● WORK INSTRUCTIONS:
The expected output is the complete data, reproduced exactly.

● MATERIAL PROVIDED:
===============

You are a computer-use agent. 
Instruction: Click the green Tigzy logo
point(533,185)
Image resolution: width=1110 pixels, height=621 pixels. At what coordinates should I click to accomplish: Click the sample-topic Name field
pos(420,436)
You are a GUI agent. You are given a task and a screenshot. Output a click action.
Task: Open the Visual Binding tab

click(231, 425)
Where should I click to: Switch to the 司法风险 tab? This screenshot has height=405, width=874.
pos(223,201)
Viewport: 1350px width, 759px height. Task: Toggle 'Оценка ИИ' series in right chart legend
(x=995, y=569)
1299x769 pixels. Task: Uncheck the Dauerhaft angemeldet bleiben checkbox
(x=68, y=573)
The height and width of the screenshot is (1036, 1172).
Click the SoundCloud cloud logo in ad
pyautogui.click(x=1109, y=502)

===============

● EXERCISE RESPONSE:
You are a computer-use agent. 
Instruction: Click the green Tigzy logo
point(533,185)
Image resolution: width=1110 pixels, height=621 pixels. At what coordinates should I click to accomplish: Click the sample-topic Name field
pos(420,436)
You are a GUI agent. You are given a task and a screenshot. Output a click action.
Task: Open the Visual Binding tab

click(231, 425)
Where should I click to: Switch to the 司法风险 tab? This screenshot has height=405, width=874.
pos(223,201)
Viewport: 1350px width, 759px height. Task: Toggle 'Оценка ИИ' series in right chart legend
(x=995, y=569)
1299x769 pixels. Task: Uncheck the Dauerhaft angemeldet bleiben checkbox
(x=68, y=573)
The height and width of the screenshot is (1036, 1172).
Click the SoundCloud cloud logo in ad
pyautogui.click(x=1109, y=502)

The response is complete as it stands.